Congressional Republicans want answers about how the current Supreme Court stay of the Clean Power Plan will affect the rule’s deadlines, and they want them now. A total of 112 lawmakers on Thursday wrote a letter to Environmental Protection Agency Administrator Gina McCarthy demanding information on how the deadlines in the rule will be shifted if the stay is lifted. “If ambiguity here drives states and stakeholders to meet all CPP compliance deadlines anyway, then the Court’s action will be meaningless,” said the group, led by Rep. John Ratcliffe (R-Texas).

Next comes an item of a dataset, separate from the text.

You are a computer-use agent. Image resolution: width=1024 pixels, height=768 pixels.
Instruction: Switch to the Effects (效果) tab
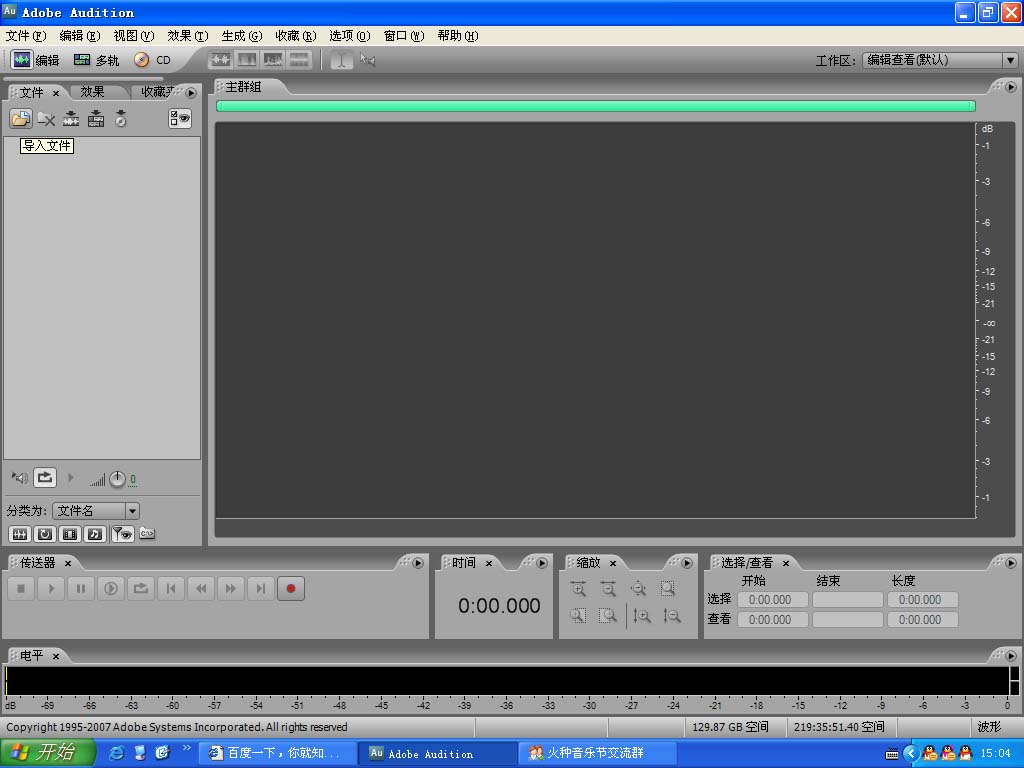[x=93, y=92]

The lawsuit against the Clean Power Plan, which requires states to develop action plans to meet federally set emissions reduction goals, features more than half the states, along with more than 100 interest groups, utilities, companies, and trade organizations. In February, having been denied a stay of the rule by an appeals court, the group took their case to the Supreme Court; in an unprecedented action, the high court ruled 5-4 in favor of suspending EPA implementation of the rule. It was one of Justice Antonin Scalia’s last decisions before his death.
Any implementation deadlines that pass while the stay in place will now be delayed. This fact is not contested, but the EPA has been under increasing pressure to state definitively that milestones that hit after the litigation concludes will also be pushed back, or tolled – assuming the Clean Power Plan survives.
It is agreed that certainly the first and possibly the second deadlines in the rule, set for September 2016 and September 2018, both relating to submission of state plans, will be pushed back, as they will pass while the rule is under the stay. However, the first compliance deadline is not until 2022. The case against the rule is expected to be decided in late 2017 or 2018, and proponents of the Clean Power Plan argue that if the stay were lifted at that time states would have plenty of time to meet their compliance obligations.
McCarthy has skirted questions about the deadlines, telling the House Energy and Commerce Committee in March that “we assume that the courts will make that judgment over time or will leave that to EPA to make their own judgment.”
That is not an acceptable response, according to the GOP lawmakers. “[W]e seek clarification to ensure that your statements do not result in states and other stakeholders expending scarce resources to unnecessarily comply with the CPP’s deadlines. It is our belief that such actions would undermine the very purpose of the Court’s orders,” their letter says.